→ Instructions for the task:
Put the lines into a Markdown table with the columns "No." and "Line," skipping blank lines. Start at the line that contains "The width and height of the screenshot is (1203, 802)." and end with the line that contains "(x=269, y=14)".

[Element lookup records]
◇ ◇ ◇

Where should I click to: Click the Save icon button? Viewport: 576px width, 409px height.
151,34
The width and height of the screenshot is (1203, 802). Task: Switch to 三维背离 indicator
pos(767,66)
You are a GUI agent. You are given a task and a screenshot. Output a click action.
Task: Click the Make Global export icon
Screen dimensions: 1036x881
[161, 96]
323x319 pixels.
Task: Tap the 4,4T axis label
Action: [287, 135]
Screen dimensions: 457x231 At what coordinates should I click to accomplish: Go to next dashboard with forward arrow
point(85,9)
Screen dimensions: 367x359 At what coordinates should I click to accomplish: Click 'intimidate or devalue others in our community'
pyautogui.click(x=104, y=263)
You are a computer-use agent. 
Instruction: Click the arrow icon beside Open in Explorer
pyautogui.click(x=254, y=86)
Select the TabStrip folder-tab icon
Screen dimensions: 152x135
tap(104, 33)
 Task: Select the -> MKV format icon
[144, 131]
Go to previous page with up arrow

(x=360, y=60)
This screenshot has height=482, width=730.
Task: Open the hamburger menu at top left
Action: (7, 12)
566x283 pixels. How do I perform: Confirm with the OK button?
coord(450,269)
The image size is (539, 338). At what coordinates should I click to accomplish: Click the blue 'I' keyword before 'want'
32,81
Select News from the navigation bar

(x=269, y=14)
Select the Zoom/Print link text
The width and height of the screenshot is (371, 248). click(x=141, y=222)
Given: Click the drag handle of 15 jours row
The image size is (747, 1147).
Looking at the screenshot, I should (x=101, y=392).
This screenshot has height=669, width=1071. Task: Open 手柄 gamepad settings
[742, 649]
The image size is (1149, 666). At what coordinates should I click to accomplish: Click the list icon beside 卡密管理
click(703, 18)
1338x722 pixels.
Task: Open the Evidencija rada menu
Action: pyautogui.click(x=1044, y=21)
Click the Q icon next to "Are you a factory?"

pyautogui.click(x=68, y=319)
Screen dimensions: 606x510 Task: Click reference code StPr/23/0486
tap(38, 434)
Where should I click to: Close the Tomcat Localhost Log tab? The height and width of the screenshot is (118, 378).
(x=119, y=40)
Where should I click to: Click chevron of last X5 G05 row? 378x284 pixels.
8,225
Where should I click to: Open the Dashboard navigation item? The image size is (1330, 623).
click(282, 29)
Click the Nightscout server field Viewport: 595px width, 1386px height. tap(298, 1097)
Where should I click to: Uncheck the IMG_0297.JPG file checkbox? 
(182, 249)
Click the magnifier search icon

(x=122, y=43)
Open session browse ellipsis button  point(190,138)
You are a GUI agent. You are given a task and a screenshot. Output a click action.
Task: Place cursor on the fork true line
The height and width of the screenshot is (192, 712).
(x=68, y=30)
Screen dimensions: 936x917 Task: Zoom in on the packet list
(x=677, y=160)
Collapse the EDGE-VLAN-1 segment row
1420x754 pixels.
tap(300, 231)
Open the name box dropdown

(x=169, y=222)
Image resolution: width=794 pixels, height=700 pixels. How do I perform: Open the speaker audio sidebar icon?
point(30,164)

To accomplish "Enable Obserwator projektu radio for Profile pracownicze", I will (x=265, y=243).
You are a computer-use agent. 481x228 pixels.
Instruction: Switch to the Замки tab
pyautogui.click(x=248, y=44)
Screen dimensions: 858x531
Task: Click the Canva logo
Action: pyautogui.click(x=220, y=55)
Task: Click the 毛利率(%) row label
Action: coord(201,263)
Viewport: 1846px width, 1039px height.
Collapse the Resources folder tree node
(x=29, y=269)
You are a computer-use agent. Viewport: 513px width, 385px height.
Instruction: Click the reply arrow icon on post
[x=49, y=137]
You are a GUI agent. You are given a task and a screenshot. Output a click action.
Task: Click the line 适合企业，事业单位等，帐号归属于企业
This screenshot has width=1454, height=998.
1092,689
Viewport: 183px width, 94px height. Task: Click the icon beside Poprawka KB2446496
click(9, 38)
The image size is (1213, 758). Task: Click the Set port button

◇ ◇ ◇

→ The output:
| No. | Line |
|---|---|
| 1 | The width and height of the screenshot is (1203, 802). Task: Switch to 三维背离 indicator |
| 2 | pos(767,66) |
| 3 | You are a GUI agent. You are given a task and a screenshot. Output a click action. |
| 4 | Task: Click the Make Global export icon |
| 5 | Screen dimensions: 1036x881 |
| 6 | [161, 96] |
| 7 | 323x319 pixels. |
| 8 | Task: Tap the 4,4T axis label |
| 9 | Action: [287, 135] |
| 10 | Screen dimensions: 457x231 At what coordinates should I click to accomplish: Go to next dashboard with forward arrow |
| 11 | point(85,9) |
| 12 | Screen dimensions: 367x359 At what coordinates should I click to accomplish: Click 'intimidate or devalue others in our community' |
| 13 | pyautogui.click(x=104, y=263) |
| 14 | You are a computer-use agent.  |
| 15 | Instruction: Click the arrow icon beside Open in Explorer |
| 16 | pyautogui.click(x=254, y=86) |
| 17 | Select the TabStrip folder-tab icon |
| 18 | Screen dimensions: 152x135 |
| 19 | tap(104, 33) |
| 20 |  Task: Select the -> MKV format icon |
| 21 | [144, 131] |
| 22 | Go to previous page with up arrow |
| 23 | (x=360, y=60) |
| 24 | This screenshot has height=482, width=730. |
| 25 | Task: Open the hamburger menu at top left |
| 26 | Action: (7, 12) |
| 27 | 566x283 pixels. How do I perform: Confirm with the OK button? |
| 28 | coord(450,269) |
| 29 | The image size is (539, 338). At what coordinates should I click to accomplish: Click the blue 'I' keyword before 'want' |
| 30 | 32,81 |
| 31 | Select News from the navigation bar |
| 32 | (x=269, y=14) |